The first version is the population composed of three sub-populations that based on the fitness value, no use of randomly assigned to individuals. At the end of each generation, all sub-populations are updated based on the new fitness values of its individuals. This version uses the same parameter adaptive strategy as SAMDE. This version is called SAMDE_1. The second scheme (SAMDE_2) of this work is first initializes the entire population and then subdivides the population into three sub-populations that based on the fitness value rank, the first sub-population is called X1 which have better individuals. Then we take X1 as an outstanding sub-population and it no longer involved in later evolution. The other two sub-populations are updated in the same way as SAMDE. The third variant of this work (SAMDE_3) is same as SAMDE_1 in the first 100 generations, after 100 iterations, we take X1 as an outstanding sub-population. At the end of each generation, all sub-populations are updated based on the new fitness values of its individuals. But sub-population X1 is only updated without evolution. The fourth scheme (SAMDE_4) is same as SAMDE in the first 100 generations, after 100 iterations, there are first better nine individuals were extracted and constitute X4. The other individuals are randomly divided into three sub-populations which have the same size. And sub-population X4 is only updated without evolution.

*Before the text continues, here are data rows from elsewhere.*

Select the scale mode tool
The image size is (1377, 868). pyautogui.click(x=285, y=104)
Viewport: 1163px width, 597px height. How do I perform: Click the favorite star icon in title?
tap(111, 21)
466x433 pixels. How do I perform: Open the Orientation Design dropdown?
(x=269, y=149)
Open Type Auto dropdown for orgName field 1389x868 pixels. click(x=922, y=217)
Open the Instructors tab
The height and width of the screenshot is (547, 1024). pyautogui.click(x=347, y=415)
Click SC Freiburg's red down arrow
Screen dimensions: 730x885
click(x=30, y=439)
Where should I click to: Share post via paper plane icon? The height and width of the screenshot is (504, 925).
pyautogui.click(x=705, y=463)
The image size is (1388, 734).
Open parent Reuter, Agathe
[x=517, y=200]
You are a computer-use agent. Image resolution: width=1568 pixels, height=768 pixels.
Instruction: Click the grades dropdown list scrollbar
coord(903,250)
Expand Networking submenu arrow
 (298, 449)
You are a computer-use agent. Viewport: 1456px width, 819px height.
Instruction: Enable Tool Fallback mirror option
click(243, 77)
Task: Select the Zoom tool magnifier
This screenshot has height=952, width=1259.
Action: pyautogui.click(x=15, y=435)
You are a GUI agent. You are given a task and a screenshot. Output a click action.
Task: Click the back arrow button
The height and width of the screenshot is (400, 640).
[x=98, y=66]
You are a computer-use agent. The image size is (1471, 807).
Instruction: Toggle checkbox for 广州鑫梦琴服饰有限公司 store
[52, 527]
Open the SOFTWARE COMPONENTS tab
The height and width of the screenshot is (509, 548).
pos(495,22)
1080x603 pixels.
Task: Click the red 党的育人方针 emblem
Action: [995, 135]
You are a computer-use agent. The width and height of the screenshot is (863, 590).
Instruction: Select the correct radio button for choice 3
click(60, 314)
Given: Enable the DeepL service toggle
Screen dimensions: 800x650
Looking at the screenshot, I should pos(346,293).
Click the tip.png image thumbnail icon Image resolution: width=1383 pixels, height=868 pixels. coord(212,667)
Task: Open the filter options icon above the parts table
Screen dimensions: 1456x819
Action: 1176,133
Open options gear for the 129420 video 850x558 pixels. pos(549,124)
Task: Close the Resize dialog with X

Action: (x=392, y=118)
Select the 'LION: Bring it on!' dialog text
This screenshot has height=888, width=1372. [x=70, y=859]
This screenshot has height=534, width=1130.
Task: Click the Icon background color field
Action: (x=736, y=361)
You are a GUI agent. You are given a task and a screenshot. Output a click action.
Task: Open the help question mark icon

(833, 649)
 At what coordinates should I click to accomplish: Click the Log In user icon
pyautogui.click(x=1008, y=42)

From Table 7, the solution quality of the proposed algorithm SAMDE outperforms all other variants of the proposed work at 30D. For SAMDE_1, SAMDE is significantly better on 17 functions and worse on only four functions. SAMDE is significantly better than SAMDE_2 on 15 functions and worse than SAMDE_2 on 5 functions. SAMDE significantly improves the performance of SAMDE_3 on 16 out of 25 functions and losses on four functions. For SAMDE_4, SAMDE is significantly better on 15 functions out of 25 functions and losses on five functions.

6 Conclusions

This research proposes a self-adaptive multi-population differential evolution algorithm for solving numerical optimization problem. The algorithm divides the population into three sub-populations, each of which employs a certain mutation strategy. These mutation strategies are DE/rand/1/bin, DE/best/2/bin and a our customized mutation strategy that uses a new approach to generate base vector. Because the appropriate control parameters are very important to the performance of DE in the DE algorithm, an adaptive mechanism is also proposed that control parameters Fki(t) and CRki(t) of each generation can be gradually self-adapted according to the number of iterations. In this paper, the experimental studies on CEC 2005 benchmark suite proved the good performance of SAMDE, SAMDE was compared with other eight state-of-the-art DE variants including JADE, SaDE, EPSDE, CoDE, SOUPDE, SspDE, ESADE and MPEDE. The experimental results show that the overall performance of SAMDE was better than the eight competitors. The parameter sensitivity of SAMDE is also analysed by some experimental studies. We experimentally show that the multiple mutation strategies and adaptive parameters mechanism in this study have obvious advantages and competitiveness compared with other algorithms.

In the future, we intend to further improve the SAMDE to solve high dimensional optimization problems. In addition, multi-populations is still an effective way to improve DE efficiency, we will try to use more, different size sub-populations for parallel computing, and test them on sets of competitive benchmarks like those presented in the CEC 2013 (Li et al. 2013) and CEC 2015 (Chen et al. 2014; García-Martínez et al. 2017) special sessions and competitions.